§ **Task requirements**
Give an exact reproduction of the lines from the one with "Screen dimensions: 956x809" to the final line of the entries below, both ends included, and omit the pictures.

Stored data entries:
Segment Open

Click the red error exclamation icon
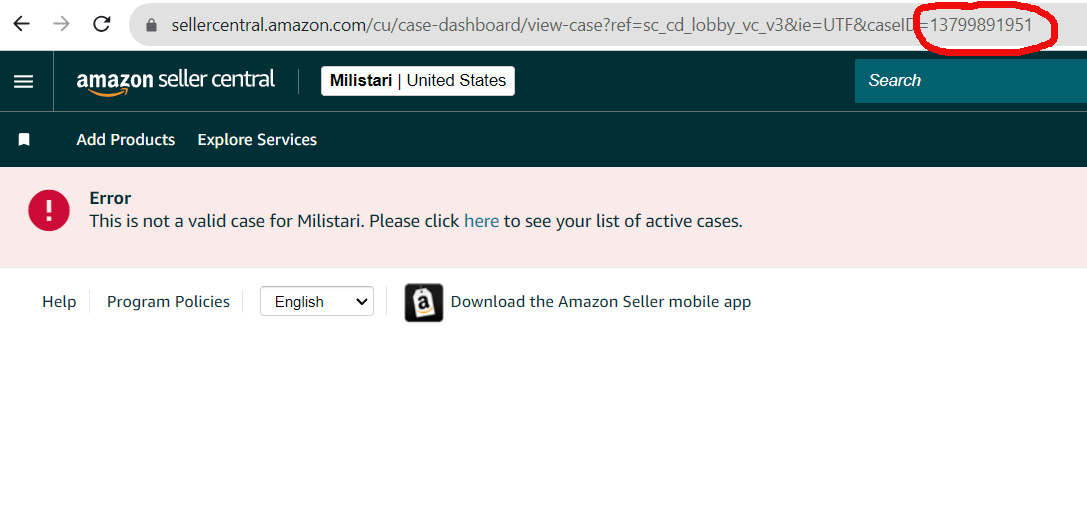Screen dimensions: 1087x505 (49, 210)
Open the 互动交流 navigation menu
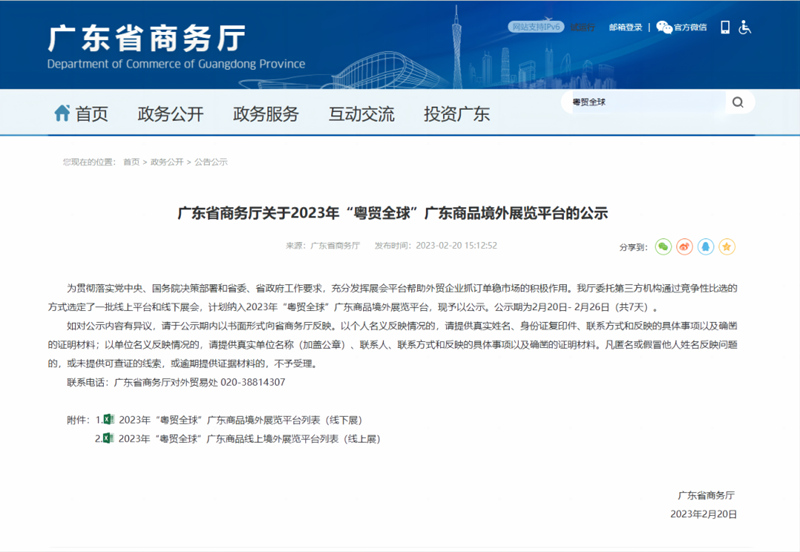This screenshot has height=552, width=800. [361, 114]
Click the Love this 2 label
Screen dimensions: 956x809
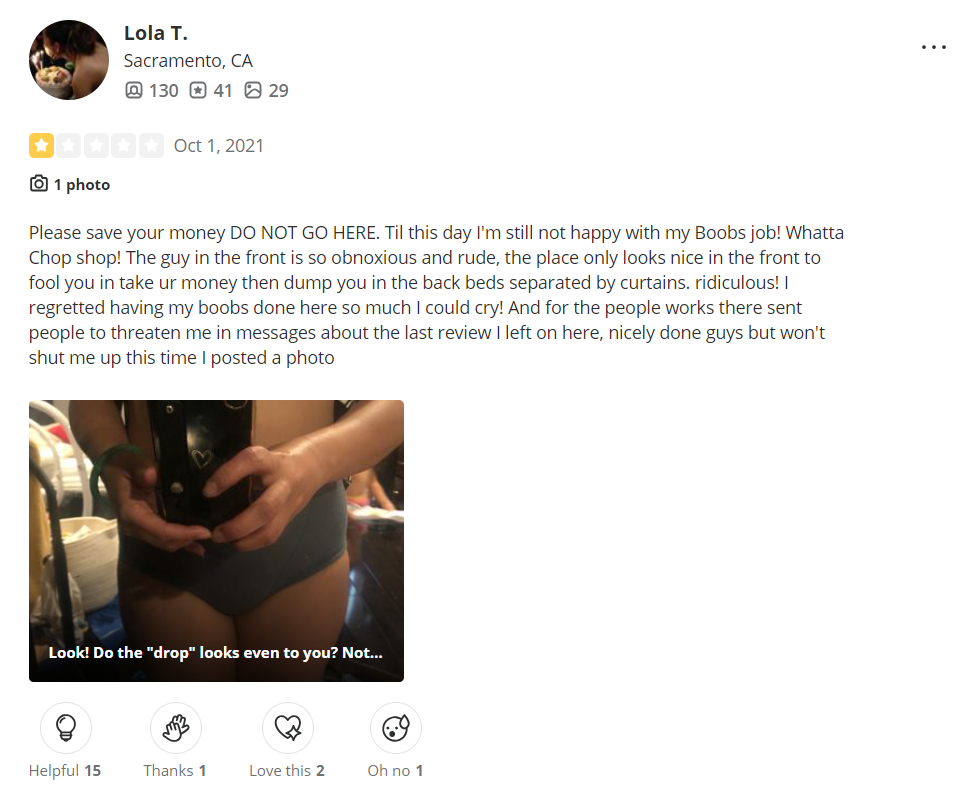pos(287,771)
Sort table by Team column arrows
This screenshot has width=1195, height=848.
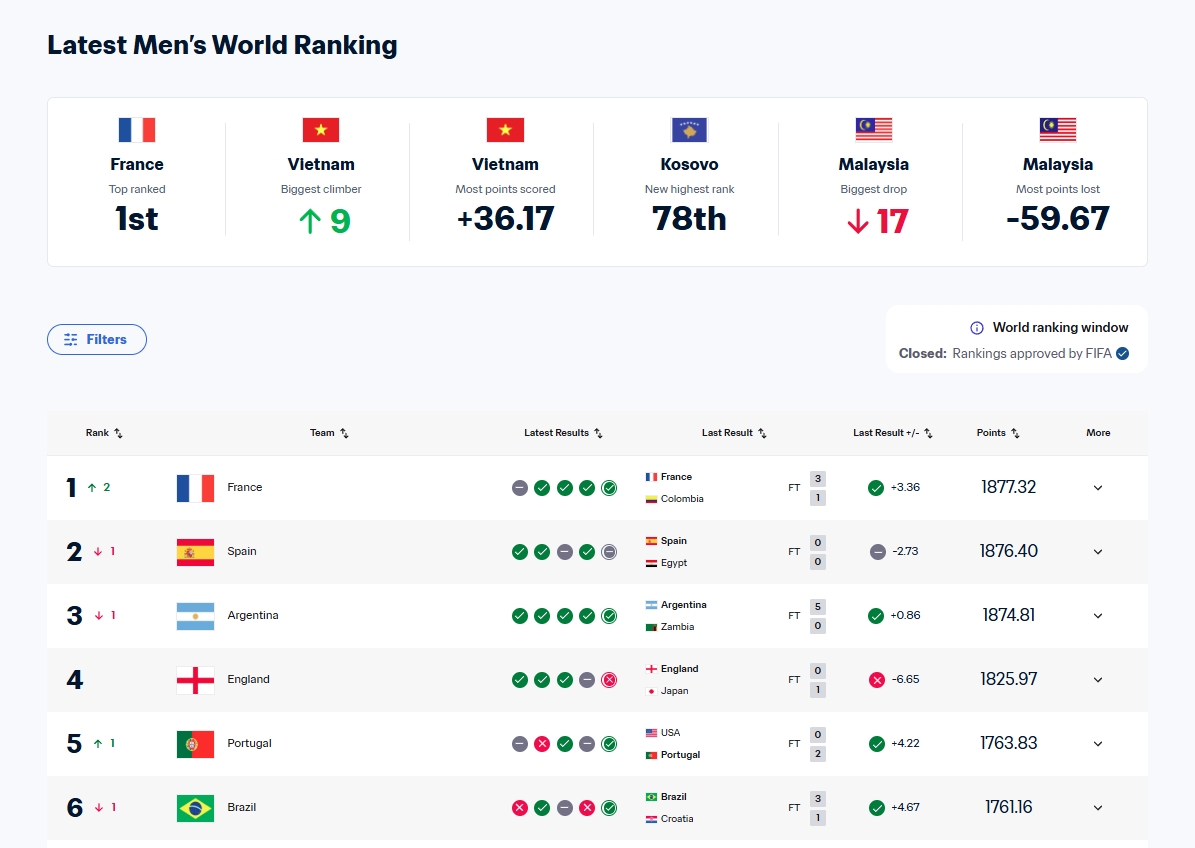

Segment Closed

§ **Solution for this task**
Screen dimensions: 956x809
pos(287,771)
Sort table by Team column arrows
This screenshot has width=1195, height=848.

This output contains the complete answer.